On Wednesday, South Florida’s three Cuban-American Republican members of Congress — Reps. Lincoln and his brother Mario Diaz-Balart, and Rep. Ileana Ros-Lehtinen, sent a letter Wednesday to President Obama requesting immediate humanitarian aid for Haiti and TPS for Haitian nationals in the United States.

“How much does Haiti have to suffer before Haitians in the United States are granted TPS,” Lincoln Diaz-Balart told El Nuevo Herald in a telephone interview Wednesday. “The reason TPS exists… as an option for the President is precisely for moments such as this in Haiti.”

4:53 is the official time noted that the earthquake that hit Haiti yesterday. Right around the time that TheMomCat and I were casually commenting here. Weird.


It is still unclear how many have been killed in the earthquake, which measured 7.2 on the Richter scale, but aid agencies fear thousands are dead.

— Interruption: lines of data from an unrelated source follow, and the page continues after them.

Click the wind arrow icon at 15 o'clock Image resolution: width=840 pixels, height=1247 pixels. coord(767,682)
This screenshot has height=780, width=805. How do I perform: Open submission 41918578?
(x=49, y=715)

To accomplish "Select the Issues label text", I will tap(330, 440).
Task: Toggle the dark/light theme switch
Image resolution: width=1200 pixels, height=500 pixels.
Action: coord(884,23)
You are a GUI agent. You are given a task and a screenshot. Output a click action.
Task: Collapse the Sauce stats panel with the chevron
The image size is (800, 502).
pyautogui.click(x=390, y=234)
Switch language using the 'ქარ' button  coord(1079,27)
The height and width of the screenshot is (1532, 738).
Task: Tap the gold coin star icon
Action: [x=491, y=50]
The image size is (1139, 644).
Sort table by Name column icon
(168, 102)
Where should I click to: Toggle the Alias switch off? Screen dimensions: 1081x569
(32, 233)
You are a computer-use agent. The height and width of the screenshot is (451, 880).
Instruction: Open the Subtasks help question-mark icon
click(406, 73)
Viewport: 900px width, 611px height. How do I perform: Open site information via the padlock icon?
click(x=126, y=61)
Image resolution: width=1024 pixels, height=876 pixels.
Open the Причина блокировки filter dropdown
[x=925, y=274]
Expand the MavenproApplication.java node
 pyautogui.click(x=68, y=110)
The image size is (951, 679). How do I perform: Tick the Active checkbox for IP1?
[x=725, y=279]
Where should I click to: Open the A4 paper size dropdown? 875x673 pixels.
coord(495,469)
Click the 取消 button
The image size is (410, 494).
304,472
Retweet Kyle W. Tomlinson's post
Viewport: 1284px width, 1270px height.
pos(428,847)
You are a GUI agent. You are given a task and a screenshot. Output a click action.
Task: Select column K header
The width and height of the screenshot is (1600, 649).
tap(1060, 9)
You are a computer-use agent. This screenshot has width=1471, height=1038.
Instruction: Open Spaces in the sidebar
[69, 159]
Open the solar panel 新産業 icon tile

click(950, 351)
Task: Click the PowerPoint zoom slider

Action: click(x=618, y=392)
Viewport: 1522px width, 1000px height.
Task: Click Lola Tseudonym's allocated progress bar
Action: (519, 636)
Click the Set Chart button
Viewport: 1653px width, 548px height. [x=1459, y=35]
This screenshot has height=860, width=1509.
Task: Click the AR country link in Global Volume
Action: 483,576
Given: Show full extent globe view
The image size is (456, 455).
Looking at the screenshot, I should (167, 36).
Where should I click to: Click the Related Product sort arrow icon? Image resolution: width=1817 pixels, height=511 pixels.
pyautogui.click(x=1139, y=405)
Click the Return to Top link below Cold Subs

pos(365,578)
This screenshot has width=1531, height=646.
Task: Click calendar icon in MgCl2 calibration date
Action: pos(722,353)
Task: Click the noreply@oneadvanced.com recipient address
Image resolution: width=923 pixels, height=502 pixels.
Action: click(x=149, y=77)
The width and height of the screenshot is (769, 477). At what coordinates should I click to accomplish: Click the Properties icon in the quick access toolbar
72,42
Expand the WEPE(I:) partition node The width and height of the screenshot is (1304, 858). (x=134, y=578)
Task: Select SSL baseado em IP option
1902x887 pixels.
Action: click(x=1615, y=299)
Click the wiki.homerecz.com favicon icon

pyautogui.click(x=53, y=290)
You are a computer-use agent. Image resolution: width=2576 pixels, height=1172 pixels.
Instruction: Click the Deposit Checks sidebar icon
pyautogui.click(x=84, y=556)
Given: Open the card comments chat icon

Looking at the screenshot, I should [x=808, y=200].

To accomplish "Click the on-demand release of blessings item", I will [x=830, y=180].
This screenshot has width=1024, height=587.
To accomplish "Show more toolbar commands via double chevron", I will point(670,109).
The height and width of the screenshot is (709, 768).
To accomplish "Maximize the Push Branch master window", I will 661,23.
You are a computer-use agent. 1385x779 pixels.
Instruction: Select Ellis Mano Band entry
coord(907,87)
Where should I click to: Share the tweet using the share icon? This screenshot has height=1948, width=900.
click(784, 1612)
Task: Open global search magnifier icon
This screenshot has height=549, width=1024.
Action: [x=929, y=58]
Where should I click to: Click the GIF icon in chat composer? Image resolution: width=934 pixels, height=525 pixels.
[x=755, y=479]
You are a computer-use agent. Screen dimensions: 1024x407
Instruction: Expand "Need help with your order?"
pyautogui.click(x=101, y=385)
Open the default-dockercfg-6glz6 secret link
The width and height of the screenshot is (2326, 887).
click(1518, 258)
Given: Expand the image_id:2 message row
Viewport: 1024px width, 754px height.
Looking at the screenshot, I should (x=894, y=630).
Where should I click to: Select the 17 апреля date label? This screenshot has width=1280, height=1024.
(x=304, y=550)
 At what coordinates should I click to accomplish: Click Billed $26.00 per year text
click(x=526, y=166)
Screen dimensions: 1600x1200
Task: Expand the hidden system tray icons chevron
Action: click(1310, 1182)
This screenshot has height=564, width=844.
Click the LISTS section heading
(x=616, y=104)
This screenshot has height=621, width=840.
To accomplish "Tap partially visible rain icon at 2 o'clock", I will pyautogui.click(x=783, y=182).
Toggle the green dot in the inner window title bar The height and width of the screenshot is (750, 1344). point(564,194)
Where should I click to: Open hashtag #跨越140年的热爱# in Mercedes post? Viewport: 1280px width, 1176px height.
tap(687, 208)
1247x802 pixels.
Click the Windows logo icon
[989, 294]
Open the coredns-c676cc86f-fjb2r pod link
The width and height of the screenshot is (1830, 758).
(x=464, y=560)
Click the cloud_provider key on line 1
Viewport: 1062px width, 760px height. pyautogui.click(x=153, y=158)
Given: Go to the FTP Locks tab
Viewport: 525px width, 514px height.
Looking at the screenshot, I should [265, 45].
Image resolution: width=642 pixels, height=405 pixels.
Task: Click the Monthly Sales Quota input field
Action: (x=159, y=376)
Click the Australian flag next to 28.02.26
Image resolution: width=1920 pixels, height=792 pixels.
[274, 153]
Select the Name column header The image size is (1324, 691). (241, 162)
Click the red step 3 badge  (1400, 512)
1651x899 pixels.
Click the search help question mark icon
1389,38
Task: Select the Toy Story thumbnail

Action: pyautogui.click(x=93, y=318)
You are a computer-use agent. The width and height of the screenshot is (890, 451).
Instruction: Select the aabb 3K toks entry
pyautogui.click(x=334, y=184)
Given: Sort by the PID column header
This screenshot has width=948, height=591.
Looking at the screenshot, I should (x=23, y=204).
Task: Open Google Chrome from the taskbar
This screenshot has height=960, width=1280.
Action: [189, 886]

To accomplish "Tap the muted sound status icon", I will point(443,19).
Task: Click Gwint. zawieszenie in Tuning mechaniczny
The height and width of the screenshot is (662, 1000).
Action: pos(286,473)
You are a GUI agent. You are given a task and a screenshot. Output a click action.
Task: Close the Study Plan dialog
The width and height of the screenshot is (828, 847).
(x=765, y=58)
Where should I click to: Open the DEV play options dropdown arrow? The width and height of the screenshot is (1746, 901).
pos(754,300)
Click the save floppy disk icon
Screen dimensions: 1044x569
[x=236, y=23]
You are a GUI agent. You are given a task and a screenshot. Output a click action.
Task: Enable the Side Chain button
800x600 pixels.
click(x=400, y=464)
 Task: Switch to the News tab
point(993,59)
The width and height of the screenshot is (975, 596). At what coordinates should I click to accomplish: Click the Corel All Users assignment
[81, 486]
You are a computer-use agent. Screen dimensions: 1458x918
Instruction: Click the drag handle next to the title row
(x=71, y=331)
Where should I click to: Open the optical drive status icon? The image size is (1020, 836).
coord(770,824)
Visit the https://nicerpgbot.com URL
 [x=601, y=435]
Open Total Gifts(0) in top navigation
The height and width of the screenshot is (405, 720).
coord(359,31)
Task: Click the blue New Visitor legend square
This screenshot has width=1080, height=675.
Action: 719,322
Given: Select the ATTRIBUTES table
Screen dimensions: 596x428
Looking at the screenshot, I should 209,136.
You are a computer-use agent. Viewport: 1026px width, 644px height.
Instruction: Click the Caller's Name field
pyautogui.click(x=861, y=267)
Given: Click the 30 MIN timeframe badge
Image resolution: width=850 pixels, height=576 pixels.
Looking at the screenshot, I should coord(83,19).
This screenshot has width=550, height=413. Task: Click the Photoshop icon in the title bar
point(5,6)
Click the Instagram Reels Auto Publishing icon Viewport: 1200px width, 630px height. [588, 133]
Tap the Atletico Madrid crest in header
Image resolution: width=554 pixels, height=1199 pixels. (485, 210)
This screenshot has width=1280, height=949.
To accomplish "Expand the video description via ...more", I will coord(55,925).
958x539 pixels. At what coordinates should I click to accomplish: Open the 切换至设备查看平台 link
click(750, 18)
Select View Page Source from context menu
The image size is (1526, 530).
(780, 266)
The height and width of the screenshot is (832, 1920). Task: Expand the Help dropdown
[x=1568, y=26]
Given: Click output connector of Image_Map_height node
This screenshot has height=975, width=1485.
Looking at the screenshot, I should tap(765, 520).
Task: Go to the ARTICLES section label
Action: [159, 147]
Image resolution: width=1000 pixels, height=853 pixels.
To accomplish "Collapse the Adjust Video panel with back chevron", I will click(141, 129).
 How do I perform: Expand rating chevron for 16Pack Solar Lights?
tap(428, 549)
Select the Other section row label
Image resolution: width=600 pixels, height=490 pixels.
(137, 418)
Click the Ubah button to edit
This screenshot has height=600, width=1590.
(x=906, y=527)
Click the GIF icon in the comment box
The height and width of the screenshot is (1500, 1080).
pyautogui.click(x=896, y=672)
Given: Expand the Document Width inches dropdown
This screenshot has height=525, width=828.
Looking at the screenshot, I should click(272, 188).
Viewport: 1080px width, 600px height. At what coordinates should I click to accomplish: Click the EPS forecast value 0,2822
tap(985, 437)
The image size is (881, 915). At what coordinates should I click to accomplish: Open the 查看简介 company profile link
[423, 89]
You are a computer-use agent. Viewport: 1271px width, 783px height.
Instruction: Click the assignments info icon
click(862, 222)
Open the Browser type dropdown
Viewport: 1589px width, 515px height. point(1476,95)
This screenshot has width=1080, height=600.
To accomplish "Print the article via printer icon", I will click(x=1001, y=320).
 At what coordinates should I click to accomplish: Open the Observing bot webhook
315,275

My daughter and I said some special prayers last night as we snuggled in our warm bed. Empathy. I couldn’t get the idea out of my head of what it must be like for the people there. What a dreadful deep dark night they were facing. Even though there weren’t many photos out yet, I could only begin to imagine. Having been through Hurricane Ike here a couple of summers ago, I at least know the frustration and dismay that comes with no power, no communication, no relief. But we were fine. Can’t even begin to compare. We were able to camp out in (and outside) our old funky but sturdy home, get in our funky little  car and drive back and forth to The Pod for government issued emergency water and supplies, and listen to our Emergency Weather Radio. A walk in the park for us. I cannot comprehend this…

Bodies on the streets

Aftershocks rattled the city of 2 million people as women covered in dust clawed out of debris, wailing. Stunned people wandered the streets holding hands. Thousands gathered in public squares singing hymns.

People pulled bodies from collapsed homes, covering them with sheets by the side of the road. Passersby lifted the sheets to see if a loved one was underneath. Outside a crumbled building the bodies of five children and three adults lay in a pile.


Haitian President René Préval told the Miami Herald that he had been stepping over dead bodies and hearing the cries of those trapped under the rubble of the national Parliament building, describing the scene as “unimaginable.”

“Parliament has collapsed. The tax office has collapsed. Schools have collapsed. Hospitals have collapsed,” he said.

Préval issued an urgent appeal for aid.

Tens of thousands of people appear to have lost their homes and many perished in collapsed buildings that were flimsy and dangerous even under normal conditions.

“The hospitals cannot handle all these victims,” Dr. Louis-Gerard Gilles, a former senator, said as he helped survivors. “Haiti needs to pray. We all need to pray together.”